Households churned through $4 million of extra power over the weekend as the polar blast sent temperatures plummeting across the country.
Consumption around the country surged by 15 gigawatt-hours (GWh) on Saturday and Sunday compared to the previous weekend, according to Powershop.
That was the biggest week-on-week increase of the year.
With an average variable retail energy cost of $0.2638 per kilowatt hour, the extra power used across the country would have cost $4,057,244.
Powershop's Mark Soper said demand jumped by more than 17 per cent in some parts of the country.
"The lower North Island in particular saw a big increase in power use. But these figures show households in all parts of the country were using more power to stay warm and dry."
Consumption increased by 4.99 GWh in the lower North Island, costing an estimated $1,316,362.
Mr Soper said people should plan for higher power costs.
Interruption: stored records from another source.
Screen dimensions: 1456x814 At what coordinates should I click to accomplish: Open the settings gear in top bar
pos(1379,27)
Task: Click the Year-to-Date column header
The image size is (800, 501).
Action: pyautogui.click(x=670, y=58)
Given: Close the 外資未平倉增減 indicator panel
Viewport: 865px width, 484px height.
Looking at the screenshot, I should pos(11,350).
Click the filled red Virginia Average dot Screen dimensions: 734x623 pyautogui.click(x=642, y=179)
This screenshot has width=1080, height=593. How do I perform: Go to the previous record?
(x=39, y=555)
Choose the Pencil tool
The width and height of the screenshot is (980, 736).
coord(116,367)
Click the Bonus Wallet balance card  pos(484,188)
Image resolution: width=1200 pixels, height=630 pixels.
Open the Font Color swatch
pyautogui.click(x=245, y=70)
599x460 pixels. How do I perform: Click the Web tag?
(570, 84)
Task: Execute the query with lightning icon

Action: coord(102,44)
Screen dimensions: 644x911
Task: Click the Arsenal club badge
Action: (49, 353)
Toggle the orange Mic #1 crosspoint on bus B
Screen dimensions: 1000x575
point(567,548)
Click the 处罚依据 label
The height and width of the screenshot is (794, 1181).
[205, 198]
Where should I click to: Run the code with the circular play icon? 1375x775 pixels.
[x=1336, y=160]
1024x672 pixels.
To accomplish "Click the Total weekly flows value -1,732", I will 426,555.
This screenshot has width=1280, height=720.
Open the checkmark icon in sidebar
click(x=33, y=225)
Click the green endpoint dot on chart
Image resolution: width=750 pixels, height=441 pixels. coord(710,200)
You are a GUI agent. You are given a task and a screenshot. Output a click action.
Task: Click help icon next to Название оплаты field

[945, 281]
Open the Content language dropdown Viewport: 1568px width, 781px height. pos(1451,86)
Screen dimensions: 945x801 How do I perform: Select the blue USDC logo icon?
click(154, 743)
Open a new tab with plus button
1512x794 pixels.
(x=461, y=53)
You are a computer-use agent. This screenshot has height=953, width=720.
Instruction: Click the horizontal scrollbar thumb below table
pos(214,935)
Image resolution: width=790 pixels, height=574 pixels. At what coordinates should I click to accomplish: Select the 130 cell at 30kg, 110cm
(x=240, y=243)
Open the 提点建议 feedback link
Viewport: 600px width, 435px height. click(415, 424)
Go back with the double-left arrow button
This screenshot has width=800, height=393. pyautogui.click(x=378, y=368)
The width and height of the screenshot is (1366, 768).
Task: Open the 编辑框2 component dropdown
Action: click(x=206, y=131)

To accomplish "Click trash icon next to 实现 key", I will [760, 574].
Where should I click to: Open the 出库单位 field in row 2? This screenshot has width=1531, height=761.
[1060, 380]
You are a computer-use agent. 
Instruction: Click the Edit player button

Winter could bring a few more surprises yet, so households should check they were getting the best deal in their region.
"Power costs are a challenge for many of us over winter, but when it's this cold households should not have to feel pressured to go without adequate heating," said Mr Soper.
New Zealand households overpaid for power by more than $300 million in 2015 by not switching to the cheapest electricity deal available, according to the Electricity Authority.
Bay of Plenty households stood to save the most at an average of $331 per household.
The lowest average savings were in Hawke's Bay, at $135 per household.
Tauranga Budget Advisory Service manager Diane Bruin said queries around electricity bills were one of the main things the service dealt with at this time of year when bills tended to be higher.
Advisors always told clients to check out the power switching website, www.whatsmynumber.org.nz, but to be aware that their cheapest option today might not necessarily be their cheapest option in six months time.
People should check back with the website at least annually, Ms Bruin said.